_Questions_
• A. List every name ending in ".com" that appears in the Homestore passage.
• B. Answer these questions from the Homestore passage:
(i) Which firm does analyst Frank Gristina work for?
(ii) In which quarter will the Move.com site launch?
(iii) Which call must come before details on the near-term financial impact are given?
• C. Put this sentence from the Homestore passage into Spanish: "The site will launch in 2Q06 as a full service search and moving solution to consumers."

_Passage provided_
*-*-*

One of the riddles of the Internet is its failure to disintermediate the realtor industry. After all, real estate transaction fees in the US are high -- far higher than in Europe, for example. And the market for buying and selling residential property is largely an information market, which should, at least in theory, be perfect for the Internet.
One of the earliest online players in the space is Homestore.com, a stock that has been a long-term disappointment. Now the company has announced a large acquisition, and changed its name. Here's an excerpt from Avondale Partners analyst Frank Gristina's note to clients evaluating the changes:
Yesterday [Feb 22nd], HOMS announced it is buying Moving.com, and that the whole company would be changing its name to Move.com to better reflect the broad consumer services Realtor.com, Rentnet, Homebuilder, and Welcome Wagon are intended offer consumers. A subsequent strategy call revealed some qualitative details about the decision, how it will change the websites, and how the sites will be branded. Unfortunately, we will have to wait until the 4Q call to receive details on the financial impact near term. We believe uncertainty over the impact may drive share lower near term. Key Details and Summary Perspectives
Summary of Changes
• HOMS is buying Moving.com and consolidating it as well as the Homestore, HomeBuilder, and Rentnet brands under "Move.com". The site will launch in 2Q06 as a full service search and moving solution to consumers. The site will contain diverse real estate content and a search engine for consumers, and advertising capabilities for corporations. With the exception of the acquired move-related lead engine and the launch of a vertical "search engine", there is nothing initially created in the way of new consumer services with this transition. However, a centralized site may make launching new products easier as well as allowing branding dollars to go a bit further.

*-*-*

Dataset records
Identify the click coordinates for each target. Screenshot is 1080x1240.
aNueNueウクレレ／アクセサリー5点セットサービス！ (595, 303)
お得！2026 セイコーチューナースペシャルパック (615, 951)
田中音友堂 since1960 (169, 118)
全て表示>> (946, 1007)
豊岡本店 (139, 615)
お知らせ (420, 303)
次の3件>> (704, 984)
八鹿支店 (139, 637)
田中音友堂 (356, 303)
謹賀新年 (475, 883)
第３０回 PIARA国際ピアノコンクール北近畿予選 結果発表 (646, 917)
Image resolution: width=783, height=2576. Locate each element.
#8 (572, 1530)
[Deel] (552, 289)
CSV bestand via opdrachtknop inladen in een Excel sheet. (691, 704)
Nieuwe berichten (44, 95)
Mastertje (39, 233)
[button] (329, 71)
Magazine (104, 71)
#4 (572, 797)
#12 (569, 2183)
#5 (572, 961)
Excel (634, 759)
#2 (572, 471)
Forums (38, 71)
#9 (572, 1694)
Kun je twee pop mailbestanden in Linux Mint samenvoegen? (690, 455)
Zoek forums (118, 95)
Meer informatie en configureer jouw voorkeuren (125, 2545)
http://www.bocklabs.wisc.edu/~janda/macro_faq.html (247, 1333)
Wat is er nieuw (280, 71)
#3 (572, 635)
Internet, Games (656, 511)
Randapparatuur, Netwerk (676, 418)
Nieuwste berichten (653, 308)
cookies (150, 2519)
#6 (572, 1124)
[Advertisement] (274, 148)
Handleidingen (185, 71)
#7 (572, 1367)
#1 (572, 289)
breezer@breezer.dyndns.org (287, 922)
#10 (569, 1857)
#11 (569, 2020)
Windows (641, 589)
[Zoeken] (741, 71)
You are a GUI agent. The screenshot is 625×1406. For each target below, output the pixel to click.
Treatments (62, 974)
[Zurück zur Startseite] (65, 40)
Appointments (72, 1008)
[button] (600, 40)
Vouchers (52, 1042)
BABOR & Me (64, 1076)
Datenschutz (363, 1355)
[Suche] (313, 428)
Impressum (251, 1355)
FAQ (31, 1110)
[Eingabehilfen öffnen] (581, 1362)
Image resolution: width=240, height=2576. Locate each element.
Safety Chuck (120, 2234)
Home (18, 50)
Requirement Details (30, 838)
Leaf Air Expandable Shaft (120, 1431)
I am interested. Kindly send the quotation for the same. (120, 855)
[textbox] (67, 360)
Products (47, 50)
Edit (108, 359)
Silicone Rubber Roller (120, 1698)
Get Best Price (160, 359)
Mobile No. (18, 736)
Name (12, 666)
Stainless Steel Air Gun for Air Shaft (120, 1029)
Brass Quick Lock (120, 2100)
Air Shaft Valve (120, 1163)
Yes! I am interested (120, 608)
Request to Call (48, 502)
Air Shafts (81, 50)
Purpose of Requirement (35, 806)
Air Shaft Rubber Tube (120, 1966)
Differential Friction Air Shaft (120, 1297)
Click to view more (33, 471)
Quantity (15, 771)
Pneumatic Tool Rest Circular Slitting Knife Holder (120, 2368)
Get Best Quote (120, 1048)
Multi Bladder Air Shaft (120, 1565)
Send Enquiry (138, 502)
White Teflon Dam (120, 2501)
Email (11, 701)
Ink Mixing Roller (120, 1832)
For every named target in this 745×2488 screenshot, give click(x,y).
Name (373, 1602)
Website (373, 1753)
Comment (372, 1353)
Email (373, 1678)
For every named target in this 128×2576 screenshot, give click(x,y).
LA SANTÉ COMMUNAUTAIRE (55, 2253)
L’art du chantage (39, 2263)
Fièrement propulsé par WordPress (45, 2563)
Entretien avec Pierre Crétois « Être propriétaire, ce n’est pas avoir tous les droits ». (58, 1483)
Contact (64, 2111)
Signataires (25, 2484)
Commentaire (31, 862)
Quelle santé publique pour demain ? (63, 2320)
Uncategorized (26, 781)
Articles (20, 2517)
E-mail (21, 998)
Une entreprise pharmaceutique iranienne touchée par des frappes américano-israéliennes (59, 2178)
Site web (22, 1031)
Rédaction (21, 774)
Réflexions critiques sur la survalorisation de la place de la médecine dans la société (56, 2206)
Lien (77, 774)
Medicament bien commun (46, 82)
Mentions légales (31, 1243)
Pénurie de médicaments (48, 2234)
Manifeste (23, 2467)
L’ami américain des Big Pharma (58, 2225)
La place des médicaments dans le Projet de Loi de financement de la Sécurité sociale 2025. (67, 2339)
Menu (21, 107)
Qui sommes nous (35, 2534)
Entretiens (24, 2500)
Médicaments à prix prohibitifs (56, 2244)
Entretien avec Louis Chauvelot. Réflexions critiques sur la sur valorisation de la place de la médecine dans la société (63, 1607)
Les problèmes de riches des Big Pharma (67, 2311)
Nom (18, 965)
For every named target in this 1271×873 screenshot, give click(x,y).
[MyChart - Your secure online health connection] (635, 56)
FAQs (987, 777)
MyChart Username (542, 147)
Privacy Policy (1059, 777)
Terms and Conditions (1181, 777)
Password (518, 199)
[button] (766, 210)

*-*-*

_Your responses_
• A. Homestore.com, Moving.com, Move.com, Realtor.com

• B.
(i) Avondale Partners
(ii) 2Q06
(iii) The 4Q call

• C. El sitio se lanzará en 2Q06 como una solución de búsqueda y mudanza de servicio completo para los consumidores.